Sanofi SA SNY and GlaxoSmithKline plc GSK are seeking regulatory approval for their COVID-19 vaccine to be used as a booster, as well as a standalone two-dose shot.

  • In two separate trials, the companies said their adjuvanted protein-based vaccine demonstrated "universal ability" to boost neutralizing antibodies whether following mRNA or adenovirus shots, as well as 57.9% efficacy against any symptomatic COVID-19 disease. 
  • Protection against moderate or severe disease was better at 75%, yet higher against severe disease and hospitalizations at 100%.
  • The VAT08 study tested the vaccine as a two-dose primary series. Symptomatic COVID-19 cases in the vaccine and placebo cohorts were 0 vs. 10 cases of severe disease and hospitalization post-dose 1 and 0 vs. 4 cases post-dose 2.

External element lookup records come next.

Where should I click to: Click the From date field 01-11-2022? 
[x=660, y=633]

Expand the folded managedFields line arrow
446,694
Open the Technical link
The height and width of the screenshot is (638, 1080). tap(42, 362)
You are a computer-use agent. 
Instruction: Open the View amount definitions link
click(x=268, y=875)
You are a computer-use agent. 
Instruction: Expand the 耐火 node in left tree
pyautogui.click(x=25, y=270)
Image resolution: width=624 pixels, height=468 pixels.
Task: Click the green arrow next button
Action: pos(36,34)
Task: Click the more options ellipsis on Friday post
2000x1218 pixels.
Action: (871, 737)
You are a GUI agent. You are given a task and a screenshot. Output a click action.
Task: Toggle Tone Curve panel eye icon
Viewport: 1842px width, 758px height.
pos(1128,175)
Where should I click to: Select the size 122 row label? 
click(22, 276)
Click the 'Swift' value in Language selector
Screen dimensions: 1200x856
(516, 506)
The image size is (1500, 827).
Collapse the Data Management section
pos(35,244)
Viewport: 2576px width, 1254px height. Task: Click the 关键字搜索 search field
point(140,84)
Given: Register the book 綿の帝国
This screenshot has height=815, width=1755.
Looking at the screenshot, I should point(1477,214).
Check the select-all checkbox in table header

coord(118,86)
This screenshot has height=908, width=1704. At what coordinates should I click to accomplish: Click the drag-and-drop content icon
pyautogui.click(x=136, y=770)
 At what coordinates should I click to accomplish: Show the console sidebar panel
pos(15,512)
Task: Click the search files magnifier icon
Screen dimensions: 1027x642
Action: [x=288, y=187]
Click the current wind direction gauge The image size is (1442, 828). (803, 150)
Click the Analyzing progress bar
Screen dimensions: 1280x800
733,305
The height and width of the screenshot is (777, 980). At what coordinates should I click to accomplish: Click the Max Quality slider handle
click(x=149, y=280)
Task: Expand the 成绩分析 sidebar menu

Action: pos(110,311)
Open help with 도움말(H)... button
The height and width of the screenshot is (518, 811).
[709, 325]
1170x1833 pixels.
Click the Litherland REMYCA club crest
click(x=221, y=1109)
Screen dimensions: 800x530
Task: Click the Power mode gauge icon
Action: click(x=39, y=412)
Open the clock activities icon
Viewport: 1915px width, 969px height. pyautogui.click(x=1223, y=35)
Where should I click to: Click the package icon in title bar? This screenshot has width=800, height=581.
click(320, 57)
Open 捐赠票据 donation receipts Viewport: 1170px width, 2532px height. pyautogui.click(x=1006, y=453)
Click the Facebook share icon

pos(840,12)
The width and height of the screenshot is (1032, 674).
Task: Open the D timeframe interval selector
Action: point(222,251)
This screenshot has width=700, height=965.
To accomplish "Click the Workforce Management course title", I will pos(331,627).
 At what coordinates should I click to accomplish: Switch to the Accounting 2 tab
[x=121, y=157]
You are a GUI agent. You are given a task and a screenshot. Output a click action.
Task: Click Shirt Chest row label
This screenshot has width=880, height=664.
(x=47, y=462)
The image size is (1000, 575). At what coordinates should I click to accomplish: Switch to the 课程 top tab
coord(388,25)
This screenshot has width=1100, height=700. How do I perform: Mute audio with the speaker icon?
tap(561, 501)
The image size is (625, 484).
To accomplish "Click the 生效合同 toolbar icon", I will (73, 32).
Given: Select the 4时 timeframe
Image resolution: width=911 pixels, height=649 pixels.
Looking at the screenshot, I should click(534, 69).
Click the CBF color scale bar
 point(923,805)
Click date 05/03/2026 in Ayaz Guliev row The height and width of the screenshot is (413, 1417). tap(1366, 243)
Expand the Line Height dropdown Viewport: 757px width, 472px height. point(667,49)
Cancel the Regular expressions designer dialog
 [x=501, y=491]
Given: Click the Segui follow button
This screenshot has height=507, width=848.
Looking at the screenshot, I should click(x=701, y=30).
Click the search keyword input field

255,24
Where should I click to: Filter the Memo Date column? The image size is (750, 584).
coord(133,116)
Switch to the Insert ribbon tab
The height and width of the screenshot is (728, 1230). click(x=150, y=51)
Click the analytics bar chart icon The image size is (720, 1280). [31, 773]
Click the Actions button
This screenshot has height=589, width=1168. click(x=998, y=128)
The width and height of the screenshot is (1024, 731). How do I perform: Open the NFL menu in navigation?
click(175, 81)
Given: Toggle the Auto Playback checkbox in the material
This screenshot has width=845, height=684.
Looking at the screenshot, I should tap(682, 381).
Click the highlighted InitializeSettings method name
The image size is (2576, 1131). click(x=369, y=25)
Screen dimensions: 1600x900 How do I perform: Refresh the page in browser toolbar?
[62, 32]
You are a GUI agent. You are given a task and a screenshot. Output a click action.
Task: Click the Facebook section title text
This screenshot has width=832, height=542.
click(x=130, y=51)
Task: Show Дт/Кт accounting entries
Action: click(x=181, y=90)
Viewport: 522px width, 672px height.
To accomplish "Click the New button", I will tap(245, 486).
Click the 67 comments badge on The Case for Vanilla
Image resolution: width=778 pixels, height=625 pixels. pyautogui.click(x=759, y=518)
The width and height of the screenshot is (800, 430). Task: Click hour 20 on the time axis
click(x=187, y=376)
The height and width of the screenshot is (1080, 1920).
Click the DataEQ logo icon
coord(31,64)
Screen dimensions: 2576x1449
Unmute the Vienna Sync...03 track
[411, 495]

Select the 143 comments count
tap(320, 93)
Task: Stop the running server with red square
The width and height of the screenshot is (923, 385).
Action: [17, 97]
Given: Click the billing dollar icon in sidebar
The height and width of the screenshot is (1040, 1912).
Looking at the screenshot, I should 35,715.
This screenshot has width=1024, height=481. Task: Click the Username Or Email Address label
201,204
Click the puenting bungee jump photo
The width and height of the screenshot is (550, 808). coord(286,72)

  • Related: Sanofi, Glaxo's COVID-19 Vaccine Candidate Works As Booster, But Data Readout Pushed Back.
  • The 75% figure for protection against moderate-to-severe disease came from 3 vs. 11 cases among participants who had never been vaccinated or infected. 
  • Preliminary sequencing data suggest it has 77% efficacy against Covid cases associated with the Delta variant.
  • The companies said the final analysis of the booster trial, which included participants previously given shots based on mRNA technology or adenovirus viral vectors, showed it could increase neutralizing antibodies by 18 to 30 times. 
  • When used as a booster to a two-dose Sanofi/GSK regimen, antibody levels shot up 84 to 153-fold.
  • Price Action: SNY shares are up 1.39% at $52.80, and GSK stock is up 1.15% at $43.18 during the market session on the last check Wednesday.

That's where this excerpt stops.